Selected passage =
● ● ●

# Finding the sum of a trigonometric series?

• December 31st 2012, 12:59 AM
kaya2345
Finding the sum of a trigonometric series?
Find the sum of the series Attachment 26422. You must calculate the sum of this series only by multiplying through by Attachment 26423

Now I've heard of finding the sum of a trig series by finding real and imaginary parts etc., but I have no idea how to do it this way.

any help or advice is hugely appreciated! :)

thank you
• December 31st 2012, 01:25 AM
BobP
Re: Finding the sum of a trigonometric series?
Make repeated use of the trig identity

$\sin(A)-\sin(B)=2\cos\left(\frac{A+B}{2}\right)\sin \left( \frac{A-B}{2}\right).$
• December 31st 2012, 01:28 AM
kaya2345
Re: Finding the sum of a trigonometric series?
Quote:

Originally Posted by BobP
Make repeated use of the trig identity

$\sin(A)-\sin(B)=2\cos\left(\frac{A+B}{2}\right)\sin \left( \frac{A-B}{2}\right).$

Hi Bob, thank you for that :)

could you possibly explain this further? would I do this by substituting?
• December 31st 2012, 04:11 AM
BobP
Re: Finding the sum of a trigonometric series?

● ● ●

Data lines =
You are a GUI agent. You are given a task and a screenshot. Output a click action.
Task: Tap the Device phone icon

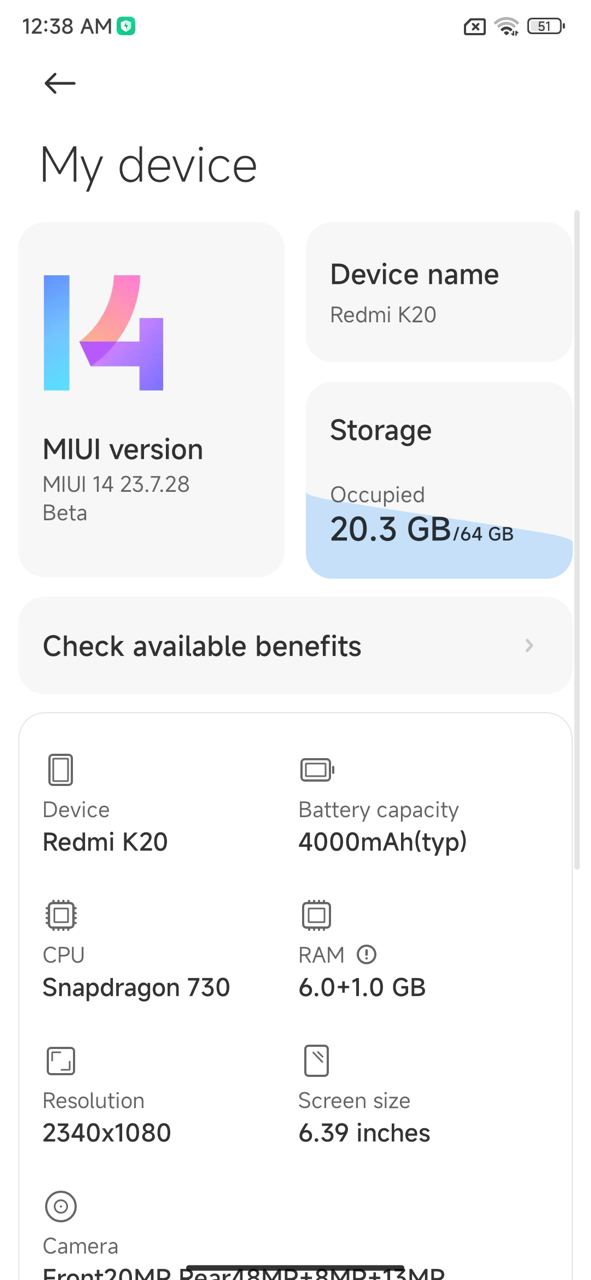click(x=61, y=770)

● ● ●

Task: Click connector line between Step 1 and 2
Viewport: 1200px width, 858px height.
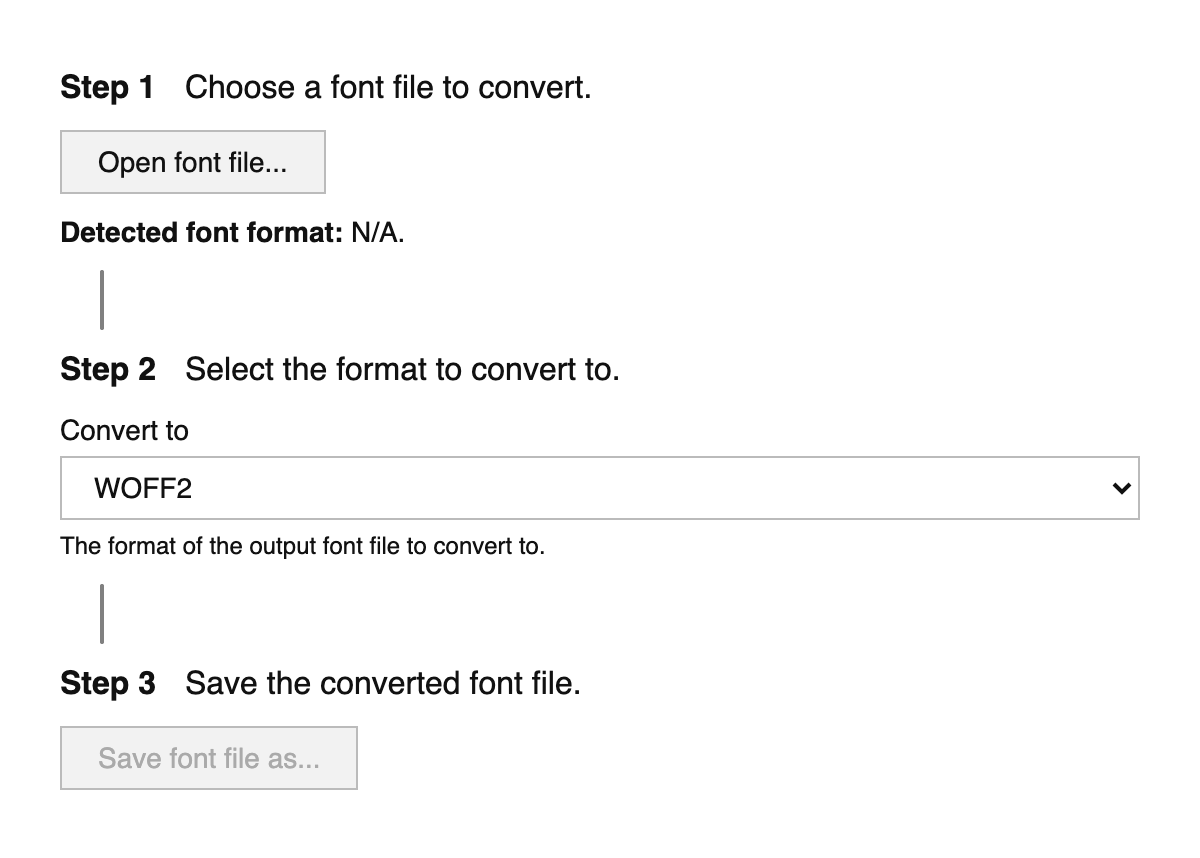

● ● ●

Tasks =
(a) Can you copy the trigonometric series thread from "Now I've heard" to "hugely appreciated! :)", swapping "hugely" for "greatly"?
(b) What times of day are shown on the posts in the trigonometric series thread?
You won't need the data above for any of this.

Replies =
(a)
Now I've heard of finding the sum of a trig series by finding real and imaginary parts etc., but I have no idea how to do it this way.

any help or advice is greatly appreciated! :)

(b) 12:59 AM, 01:25 AM, 01:28 AM, 04:11 AM